## TASK INSTRUCTIONS
Only a number is wanted here: how many lines in the records below contain the string "Policy".

#####

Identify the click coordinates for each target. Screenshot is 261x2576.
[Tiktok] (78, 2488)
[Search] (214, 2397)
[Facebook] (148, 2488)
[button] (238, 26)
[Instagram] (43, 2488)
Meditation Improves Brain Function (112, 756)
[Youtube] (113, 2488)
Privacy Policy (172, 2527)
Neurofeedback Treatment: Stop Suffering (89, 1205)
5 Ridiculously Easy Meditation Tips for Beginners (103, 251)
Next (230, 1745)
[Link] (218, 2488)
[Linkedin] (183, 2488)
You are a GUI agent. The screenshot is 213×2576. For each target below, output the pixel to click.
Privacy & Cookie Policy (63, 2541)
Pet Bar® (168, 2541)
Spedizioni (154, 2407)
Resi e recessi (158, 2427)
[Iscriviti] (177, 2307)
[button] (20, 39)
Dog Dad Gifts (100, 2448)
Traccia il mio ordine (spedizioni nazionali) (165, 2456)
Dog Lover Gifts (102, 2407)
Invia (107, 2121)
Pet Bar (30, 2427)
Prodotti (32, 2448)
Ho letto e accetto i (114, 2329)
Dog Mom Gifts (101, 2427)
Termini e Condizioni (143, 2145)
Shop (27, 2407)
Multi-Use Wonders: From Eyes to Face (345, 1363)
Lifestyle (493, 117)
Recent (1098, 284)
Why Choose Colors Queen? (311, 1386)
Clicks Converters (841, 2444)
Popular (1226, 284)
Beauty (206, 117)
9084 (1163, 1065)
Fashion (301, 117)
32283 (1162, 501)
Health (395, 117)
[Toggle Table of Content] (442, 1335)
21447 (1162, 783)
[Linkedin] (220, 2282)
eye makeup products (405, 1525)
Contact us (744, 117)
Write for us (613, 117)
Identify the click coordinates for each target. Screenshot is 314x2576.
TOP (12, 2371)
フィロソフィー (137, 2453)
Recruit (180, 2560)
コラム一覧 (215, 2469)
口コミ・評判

#####

## EXERCISE SOLUTION
2